§ Text segment:
Post-mortem examination showed that he had septicaemia. The wound where the brass rabbit snare had cut into his neck was healing over the wire in some places and abscessing in others. The tightness of the noose had fractured the badger’s oesophagus and restricted his windpipe. Death must have come as a blessed relief from agonising and prolonged pain.
Publicity for this horrible incident was arranged to raise awareness of the dangers posed by snares (a sign of things to come as within two years I would be issuing press releases for a fledgling Badger Group). When interviewed by my local newspaper I described snares as barbaric – a term I still use to characterise these indiscriminate instruments of torture today. It should come as no surprise to learn that I abhor snares with a passion and long to see their manufacture and use outlawed. This is not just because of my first-hand experience in 1982 of the suffering they can cause, but also because of the innumerable other cases of badgers, otters, foxes, pets, farm animals and other creatures which have been maimed and killed in them.
In 2002 as a Trustee of the National Federation of Badger Groups (now Badger Trust), I co-authored (with Chief Executive Dr Elaine King) a report The case for a ban on snares, which concluded: “we must come back to our primary concern about snares – that in all their forms, and however they are used, they are indiscriminate, and inherently cruel. The torture of badgers and other animals that become trapped in snares must be stopped. It is the considered opinion of the NFBG that the only way to achieve this is to legislate for a complete ban on the use of all snares.” In the same year, I was part of a delegation which presented a petition calling for a ban on snares, bearing 60,000 signatures, to 10 Downing Street.
Alas, snares remain legal in Britain and badgers along with many other animals continue to suffer and die in them. Today’s announcement by Agriculture Minister James Paice that Defra will this Autumn launch a consultation on badger culling in England, brings with it the very real prospect that within a year, we will see the start of a badger slaughter in which snares will be used (something which the Badger Trust and other organisations will, with your help, do their best to prevent).
There is hope, however, in Scotland, which established itself as a leader in animal welfare by being the first country in Britain to ban hunting with dogs. Scotland now has the opportunity to enhance the welfare of its wild (and domestic) animals still further by banning the use of snares. Advocates for Animals is leading the campaign, and will welcome your support whether you are north or south of the border.

§ Supplied data:
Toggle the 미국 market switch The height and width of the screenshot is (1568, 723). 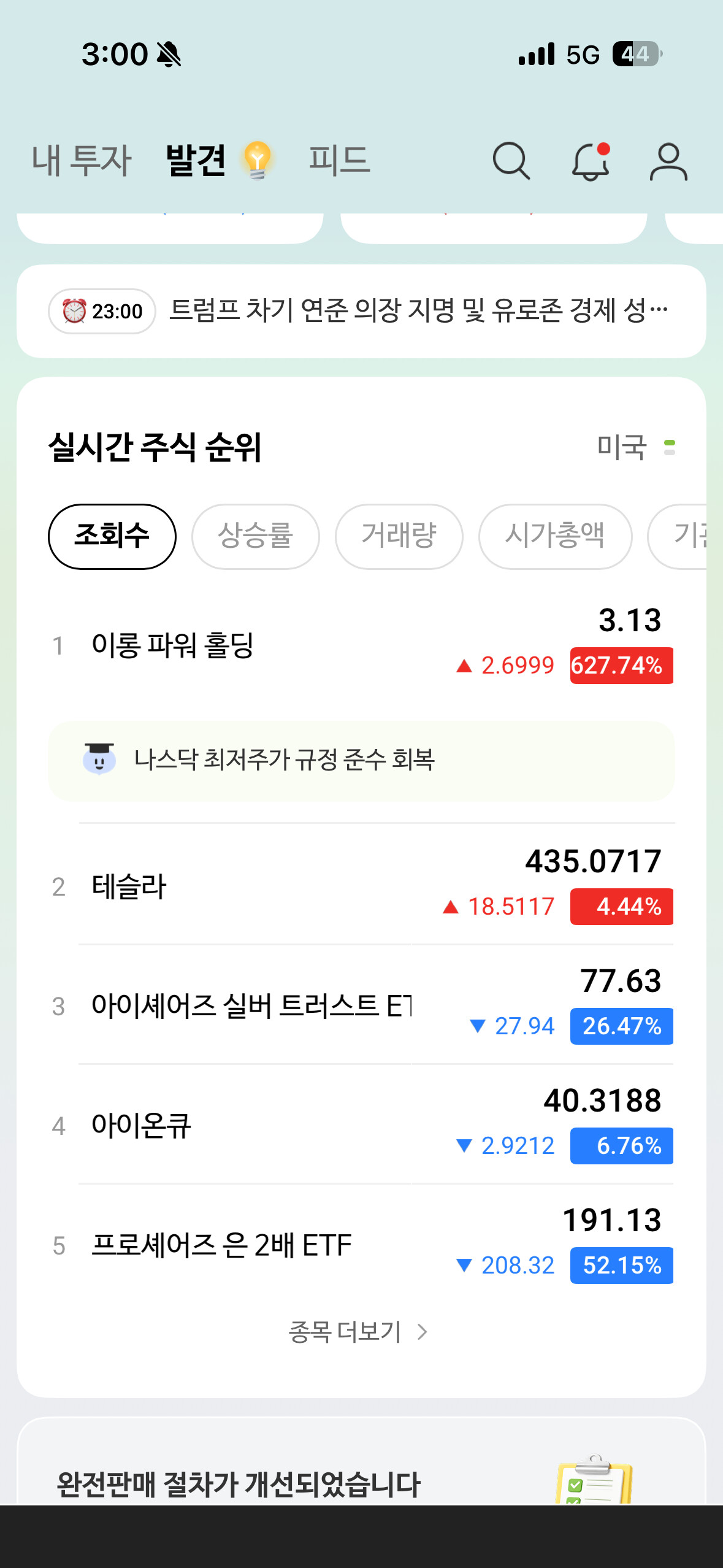tap(669, 447)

§ Stated exercise: In the text on snares and badgers above, reproduce word for word the stretch from "There is hope, however, in" through "of the border.".

§ Result for this task:
There is hope, however, in Scotland, which established itself as a leader in animal welfare by being the first country in Britain to ban hunting with dogs. Scotland now has the opportunity to enhance the welfare of its wild (and domestic) animals still further by banning the use of snares. Advocates for Animals is leading the campaign, and will welcome your support whether you are north or south of the border.